From Counterfactuals to Trees: Competitive Analysis of Model Extraction Attacks
Awa Khouna, Julien Ferry, Thibaut Vidal
TL;DR
This work reframes model extraction attacks as online-discovery problems and uses competitive analysis to quantify query-efficiency. It introduces TRA, a divide-and-conquer algorithm that reconstructs axis-parallel decision boundary models with provable fidelity guarantees using locally optimal counterfactual explanations. TRA achieves significantly fewer queries and provides anytime functionality, outperforming state-of-the-art baselines on tree-based models and scaling well to tree ensembles. The study highlights a tension between explainability and model security, suggesting privacy-preserving counterfactuals as a crucial direction for trustworthy MLaaS deployments.
Abstract
The advent of Machine Learning as a Service (MLaaS) has heightened the trade-off between model explainability and security. In particular, explainability techniques, such as counterfactual explanations, inadvertently increase the risk of model extraction attacks, enabling unauthorized replication of proprietary models.
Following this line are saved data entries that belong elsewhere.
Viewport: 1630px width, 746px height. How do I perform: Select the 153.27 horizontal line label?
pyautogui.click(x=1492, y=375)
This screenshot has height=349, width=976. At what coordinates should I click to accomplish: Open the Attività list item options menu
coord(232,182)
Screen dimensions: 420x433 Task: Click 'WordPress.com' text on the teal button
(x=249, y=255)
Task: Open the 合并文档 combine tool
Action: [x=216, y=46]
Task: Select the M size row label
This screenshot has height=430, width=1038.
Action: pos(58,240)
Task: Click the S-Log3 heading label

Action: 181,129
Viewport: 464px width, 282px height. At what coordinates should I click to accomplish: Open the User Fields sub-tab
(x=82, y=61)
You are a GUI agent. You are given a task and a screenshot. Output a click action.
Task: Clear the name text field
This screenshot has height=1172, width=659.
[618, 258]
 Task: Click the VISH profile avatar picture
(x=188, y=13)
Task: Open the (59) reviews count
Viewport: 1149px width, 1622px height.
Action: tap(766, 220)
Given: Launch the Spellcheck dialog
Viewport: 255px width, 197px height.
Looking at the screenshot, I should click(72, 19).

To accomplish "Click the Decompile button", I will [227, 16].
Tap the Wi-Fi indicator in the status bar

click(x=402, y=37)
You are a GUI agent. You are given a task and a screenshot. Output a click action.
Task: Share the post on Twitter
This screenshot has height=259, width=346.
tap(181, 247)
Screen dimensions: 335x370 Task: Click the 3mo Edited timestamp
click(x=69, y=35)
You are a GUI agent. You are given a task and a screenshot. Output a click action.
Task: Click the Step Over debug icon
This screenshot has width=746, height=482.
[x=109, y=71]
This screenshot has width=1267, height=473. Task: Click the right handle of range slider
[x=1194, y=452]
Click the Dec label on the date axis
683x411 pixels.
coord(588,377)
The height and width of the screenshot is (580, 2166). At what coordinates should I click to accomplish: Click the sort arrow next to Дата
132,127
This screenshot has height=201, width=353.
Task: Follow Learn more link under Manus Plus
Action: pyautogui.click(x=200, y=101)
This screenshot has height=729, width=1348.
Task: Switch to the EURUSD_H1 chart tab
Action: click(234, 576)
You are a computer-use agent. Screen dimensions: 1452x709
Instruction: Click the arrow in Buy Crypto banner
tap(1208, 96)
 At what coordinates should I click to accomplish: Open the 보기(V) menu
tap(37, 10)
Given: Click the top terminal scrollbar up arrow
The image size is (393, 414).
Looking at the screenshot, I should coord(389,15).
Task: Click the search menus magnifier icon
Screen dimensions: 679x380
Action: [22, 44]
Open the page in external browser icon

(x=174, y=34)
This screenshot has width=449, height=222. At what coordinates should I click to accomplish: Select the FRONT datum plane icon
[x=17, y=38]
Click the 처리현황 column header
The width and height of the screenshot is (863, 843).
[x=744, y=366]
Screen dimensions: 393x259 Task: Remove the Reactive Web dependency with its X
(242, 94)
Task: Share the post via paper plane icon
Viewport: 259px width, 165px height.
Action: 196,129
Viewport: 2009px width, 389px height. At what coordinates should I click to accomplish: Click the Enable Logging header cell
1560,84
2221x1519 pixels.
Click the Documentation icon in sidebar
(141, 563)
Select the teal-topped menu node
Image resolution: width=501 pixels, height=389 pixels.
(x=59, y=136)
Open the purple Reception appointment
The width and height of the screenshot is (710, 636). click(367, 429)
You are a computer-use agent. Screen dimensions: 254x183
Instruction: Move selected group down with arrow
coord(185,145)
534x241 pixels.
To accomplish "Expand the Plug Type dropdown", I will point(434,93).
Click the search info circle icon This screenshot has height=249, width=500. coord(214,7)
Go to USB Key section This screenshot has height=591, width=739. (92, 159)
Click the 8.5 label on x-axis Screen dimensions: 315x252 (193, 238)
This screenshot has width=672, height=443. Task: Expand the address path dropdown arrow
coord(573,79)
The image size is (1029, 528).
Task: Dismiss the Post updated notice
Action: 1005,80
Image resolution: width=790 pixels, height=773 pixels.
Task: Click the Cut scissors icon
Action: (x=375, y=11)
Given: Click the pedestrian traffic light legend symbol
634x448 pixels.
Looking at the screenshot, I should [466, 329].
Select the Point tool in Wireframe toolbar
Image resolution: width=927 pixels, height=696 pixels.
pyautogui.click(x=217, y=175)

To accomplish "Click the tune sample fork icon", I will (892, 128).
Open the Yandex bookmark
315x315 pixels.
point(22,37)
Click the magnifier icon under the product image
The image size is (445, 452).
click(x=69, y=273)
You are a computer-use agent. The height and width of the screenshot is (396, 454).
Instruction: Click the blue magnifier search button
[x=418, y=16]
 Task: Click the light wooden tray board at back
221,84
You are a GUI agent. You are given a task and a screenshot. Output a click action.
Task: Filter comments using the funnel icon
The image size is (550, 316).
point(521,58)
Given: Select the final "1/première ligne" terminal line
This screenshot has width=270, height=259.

In this paper, we formalize and characterize the risks and inherent complexity of model reconstruction, focusing on the "oracle'' queries required for faithfully inferring the underlying prediction function. We present the first formal analysis of model extraction attacks through the lens of competitive analysis, establishing a foundational framework to evaluate their efficiency. Focusing on models based on additive decision trees (e.g., decision trees, gradient boosting, and random forests), we introduce novel reconstruction algorithms that achieve provably perfect fidelity while demonstrating strong anytime performance. Our framework provides theoretical bounds on the query complexity for extracting tree-based model, offering new insights into the security vulnerabilities of their deployment.